● **Problems and tasks**:
(a) According to the post on the Estethica eco-fashion showcase, what material does Beyond Skin use instead of leather for its shoes?
(b) List every requirement that the post on the Estethica eco-fashion showcase says eco designers must meet.
(c) Carry the post on the Estethica eco-fashion showcase forward from its last sentence.

Archive for the ‘Designing a Fashion Collection’ Category
Estethica is the eco-friendly fashion showcase of London Fashion Week and SS10 was sponsored By Monsoon for the fifth season running. Eco designers not only have to create beautiful pieces that will set our hearts racing; they have to ensure the environment is not damaged, the rights of workers are fair and resources are not wasted. Tough call but as you can see below, they have pulled it off:
Not dragging their feet are two eco-friendly shoes designers: Beyond Skin and Nina Dolcetti.
Beyond Skin are vegan shoes designers using PU plastic rather than leather. Their SS10 collection introduces a capsule evening wear range. They are excited about the US store Anthropologie arriving soon in to the UK (Regents St.) because they will be stocking their new pumps ”Beyond Skin Sole”.
Nina Dolcetti designs leather footwear but only uses left overs, off-cuts, old colour swatches and any other unwanted pre-consumer waste to create her shoes. Left over leather soles are used from other shoe companies, re-cut and re-stamped with the correct size. All the shoes are limited editions as the design and colour depends on the left overs. So if you want to be ethical but can’t bear to give up your leather shoes – this is your kind of brand.

● **Collected material**:
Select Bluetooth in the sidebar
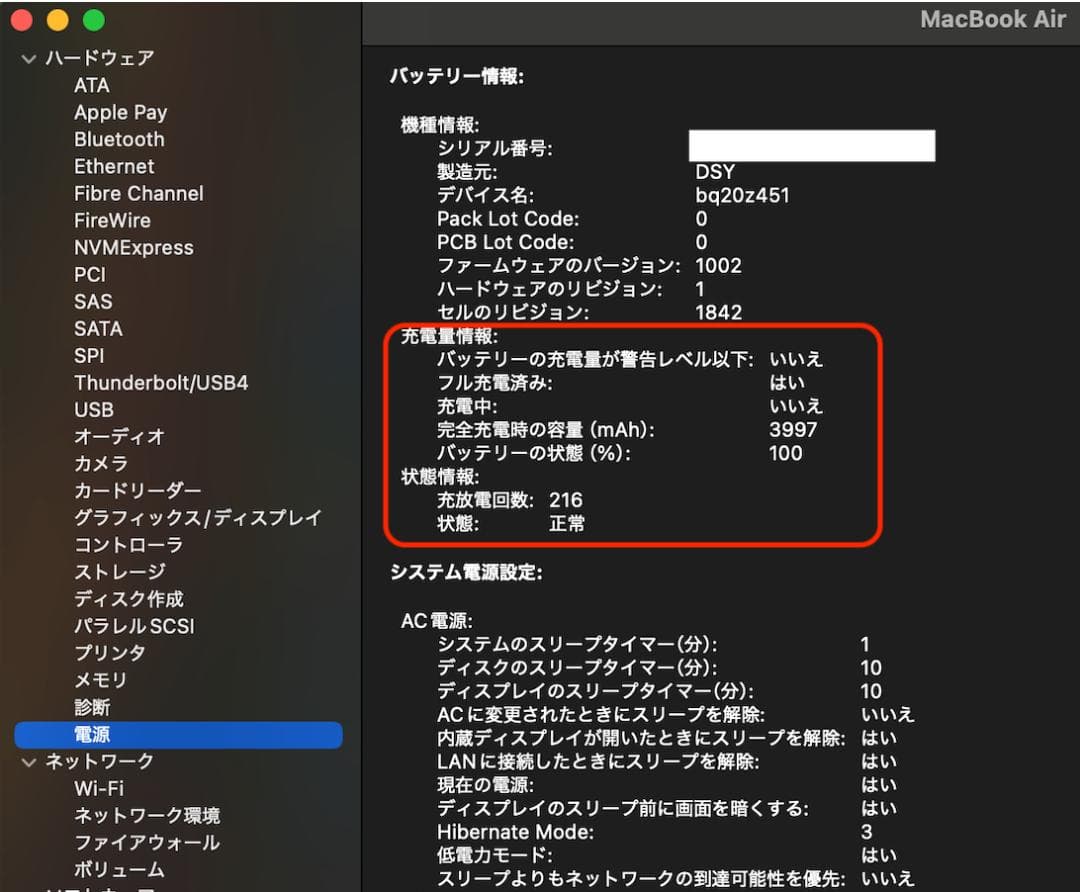 pyautogui.click(x=119, y=140)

● **Solved tasks**:
(a) PU plastic.

(b)
- Create beautiful pieces that will set our hearts racing
- Ensure the environment is not damaged
- Ensure the rights of workers are fair
- Ensure resources are not wasted

(c)
Hats off to Pachacuti who design fedoras and panama hats whilst ensuring just remuneration for current weavers, ensuring sustainablilty and training a new generation in weaving techniques.Their SS10 collection was inspired by the painters and sculptors of St. Ives in Cornwall, with the interweaving diamond shapes drawn from the sculptures of Barbara Hepworth. Vivid colours and intricate detailing keep the authenticity of the Inca heritage.
Makepiece spins a yarn with their SS10 knitwear collection “the Matrimony” which was inspired by Nicola Sherlock’s (the designer) own wedding this year. This collection sees delicate fine knitwear with ruffles, ruching, ribbons and plaits creating a romantic feel. Light airy colours of sky, petal, lilac haze and cream mingle with more earthy colours of evening green and dark earth. The knitwear company is based in the Yorkshire Pennines where they take the natural yarns from their own sheep, spin them as locally as possible and knit them in their own community. Buy from Stella, 5 Upper Market Hall, Camden Lock, London.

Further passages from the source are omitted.